As façanhas de Irena começaram a ser conhecidas em 1999. Uns alunos de um instituto do Kansas, nos EUA, fizeram um trabalho de final curso sobre os heróis do Holocausto. Entre estes constava Sendler. Investigaram e, surpresa: Irena ainda vivia. Residia num lar de idosos na cidade de Varsóvia. Souberam também que, no quarto dela, nunca faltavam flores nem cartas e cartões de agradecimento, procedentes de todo o mundo.
Quando a Alemanha invadiu a Polónia em 1939, Irena tinha 29 anos. Era enfermeira e trabalhava nos Serviços de Bem-Estar Social, em Varsóvia. Três anos depois, os nazis criaram nesta cidade um gueto onde colocaram os judeus. Irena horrorizada pelas condições de perseguição, assédio e maus tratos que se viviam ali, uniu-se ao Conselho para Ajuda aos Judeus. Sem demora, contactou as famílias e ofereceu-se para retirar as crianças do gueto. Eram momentos dramáticos os que ela vivia. Devia convencer os pais a confiarem-lhe os filhos que, de outro modo, iriam ser exterminados. Às vezes, quando Irena regressava a casa de uma família para a fazer mudar de ideias, deparava-se com a tragédia: já não estava lá ninguém; haviam sido levados para o campo de concentração.

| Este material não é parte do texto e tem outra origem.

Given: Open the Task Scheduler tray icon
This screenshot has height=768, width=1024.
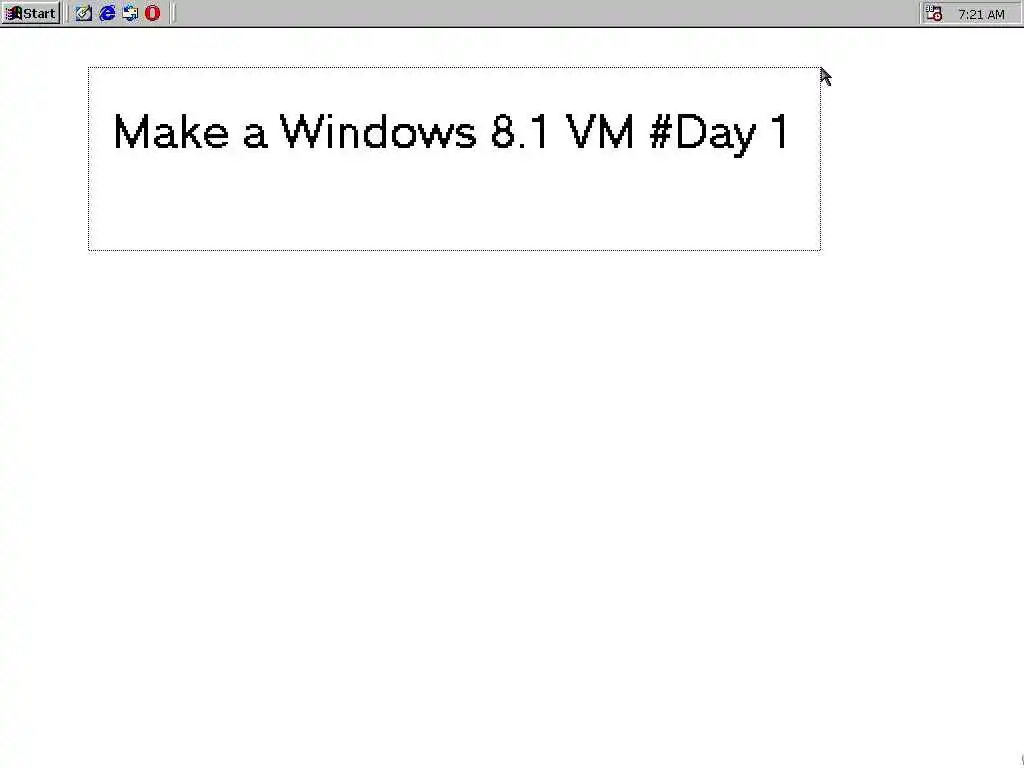Looking at the screenshot, I should 934,13.
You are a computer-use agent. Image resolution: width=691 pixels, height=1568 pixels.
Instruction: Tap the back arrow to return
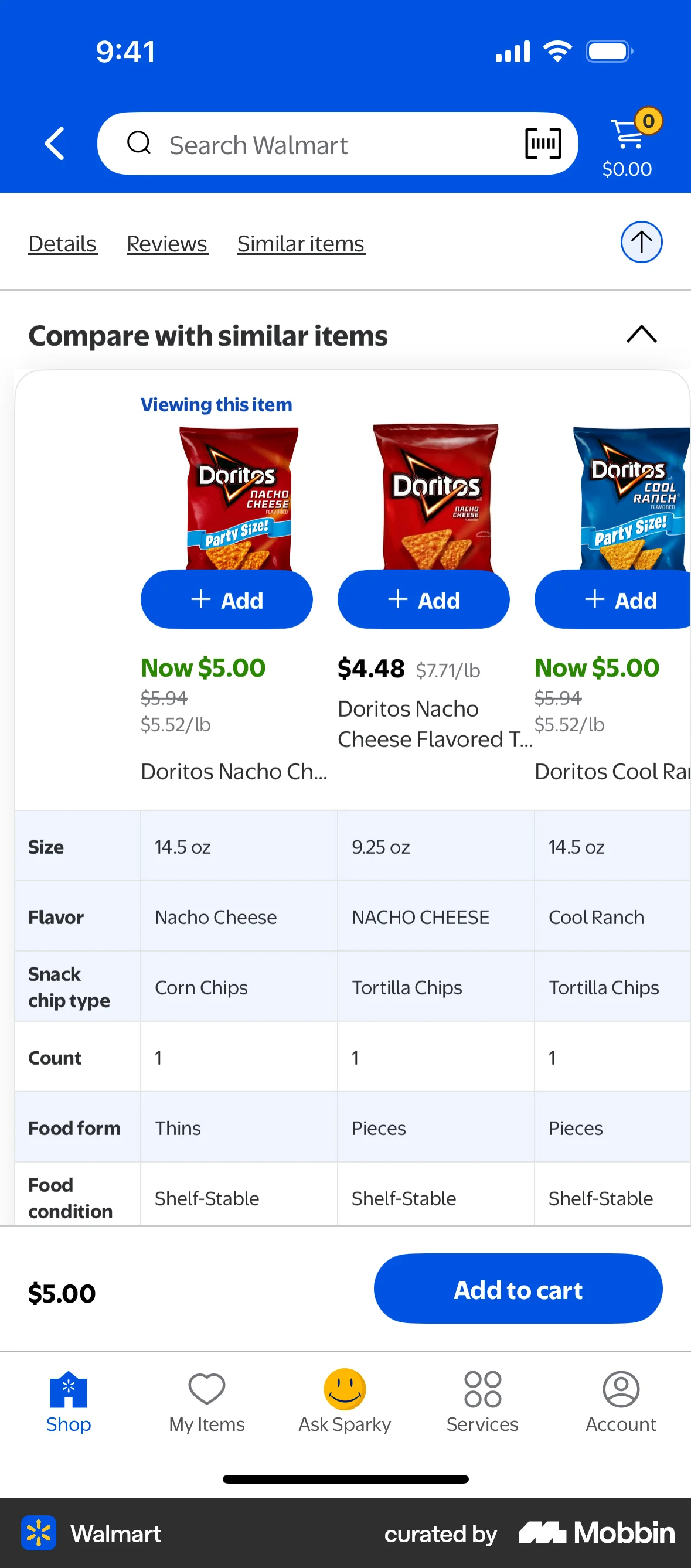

Irena usava ambulâncias para retirar as crianças, fazendo-as passar por vítimas de febre tifóide. E arranjou outras estratégias para as esconder e salvar: sacos de lixo, caixas de ferramentas, sacos de batatas, caixões... Contava com a ajuda de várias pessoas dos Serviços de Bem-Estar Social. Estas elaboraram centenas de documentos com assinaturas falsas, atribuindo uma nova identidade a cada criança. Depois, confiavam-nas a famílias polacas que viviam fora do gueto. Anotava os dados verdadeiros e os dados falsos em pedaços de papel e escondia-os em latas e frascos de conserva que enterrava debaixo de uma macieira, num jardim. Um dia, a Gestapo prendeu-a, torturou-a brutalmente, tendo-lhe fracturado as pernas.
No colchão de palha da sua cela, Irena encontrou uma estampa desbotada de Jesus Cristo. Conservou-a, encontrando nela a certeza do conforto divino, até 1979, quando a ofereceu ao Papa João Paulo II, seu conterrâneo. Foi condenada à morte, mas não a executaram, porque, a caminho do lugar da execução, conseguiu fugir.
Quando acabou a II Guerra Mundial, desenterrou as latas e os frascos de conserva e serviu-se das anotações para encontrar as duas mil e quinhentas crianças que havia distribuído por famílias adoptivas na Polónia. Esforçou-se para que as crianças reencontrassem as suas famílias dispersas pela Europa. A maioria, porém, tinha perdido quase todos os entes queridos nos campos de concentração nazis.
Vários anos depois do fim da guerra, a sua história apareceu num jornal. Então começaram a escrever-lhe e a telefonar-lhe dizendo: «Eu sou uma daquelas crianças. Devo-lhe a vida.» O pai de Irena era médico e deixou-lhe um ensinamento:«Ajuda sempre quem precisar de ajuda, sem ter em conta a nacionalidade ou a religião». Irena Sendler passou os últimos anos de vida numa cadeira de rodas, por causa das torturas sofridas. Ela ensinava: «Não deitem à terra apenas sementes de cereais. Há que lançar sementes de bondade!»